Scientists have spotted a full three black holes swirling in a strange nearby galaxy.
Astronomers had long thought that the smashed up set of stars known as NGC 6240 formed when two galaxies crashed into each other, with the collision creating two black holes. But in fact there are three, scientists have found, each of which are merging at the same time.
The discovery helps shed light on the formation of the universe’s biggest galaxies and changes our understanding of the phenomenon. It is an unprecedented view, marking the first time that three supermassive black holes have been spotted so close to each other anywhere in the universe.
Massive galaxies like our own Milky Way are usually host to not only hundreds of billions of stars, but also a black hole that can have a mass equivalent to many hundreds of millions of our Sun. Our own galaxy has its own supermassive black hole, which remains mysterious to scientists.
The galaxy known as NGC 6240 – which is relatively near to us, just 300 million light years away – is not like that. It is known as an “irregular galaxy” because of its strange shape, which makes it look spread out and smashed.

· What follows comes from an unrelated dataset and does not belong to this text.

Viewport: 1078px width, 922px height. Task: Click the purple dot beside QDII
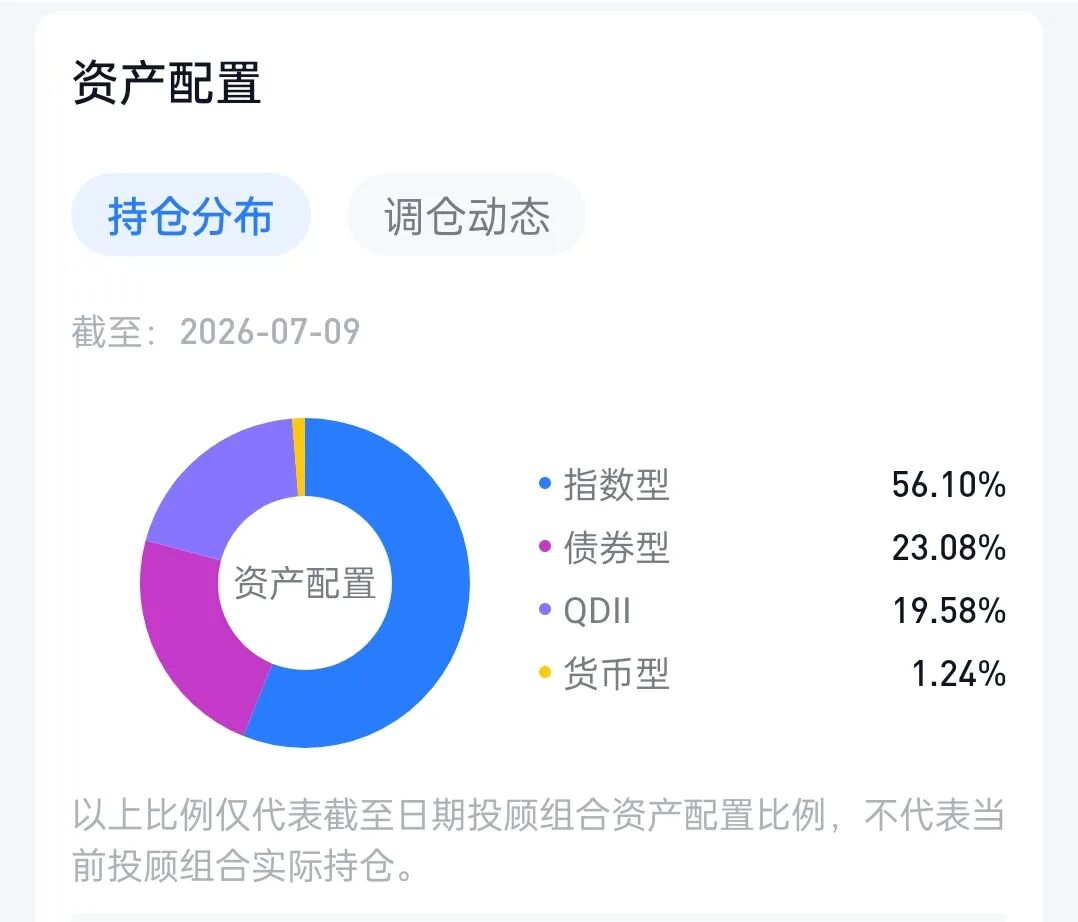[x=545, y=609]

Until now, researchers have thought that shape was the consequence of its strange birth, which they thought was the result of two smaller galaxies colliding with each other and leaving two black holes in the middle. Those black holes are sliding into each other at a pace of several hundreds of kilometres per second.
Researchers thought they knew a lot about the relatively nearby galaxy because they have been able to look at it in such detail, and were so well known they had become a very important object of study for our understanding of the formation and structure of galaxies. So they were surprised to find the two black holes in the middle were actually three.
“Through our observations with extremely high spatial resolution we were able to show that the interacting galaxy system NGC 6240 hosts not two – as previously assumed – but three supermassive black holes in its centre,” said Wolfram Kollatschny from the University of Göttingen, the lead author of the study.
What’s more, the three are closer together than ever seen before. They are squashed together in a region that measures less than 3,000 lightyears across, which represents less than one per cent of the total size of the galaxy.
“Up until now, such a concentration of three supermassive black holes had never been discovered in the universe,” said Dr Peter Weilbacher of the Leibniz Institute for Astrophysics Potsdam (AIP). “The present case provides evidence of a simultaneous merging process of three galaxies along with their central black holes.”
The discovery could help change our understanding of how galaxies form. Until now, we have not been able to explain how the biggest galaxies formed over the roughly 14 billion years the universe has been around.
“If, however, simultaneous merging processes of several galaxies took place, then the largest galaxies with their central supermassive black holes were able to evolve much faster,” said Peter Weilbacher. “Our observations provide the first indication of this scenario.”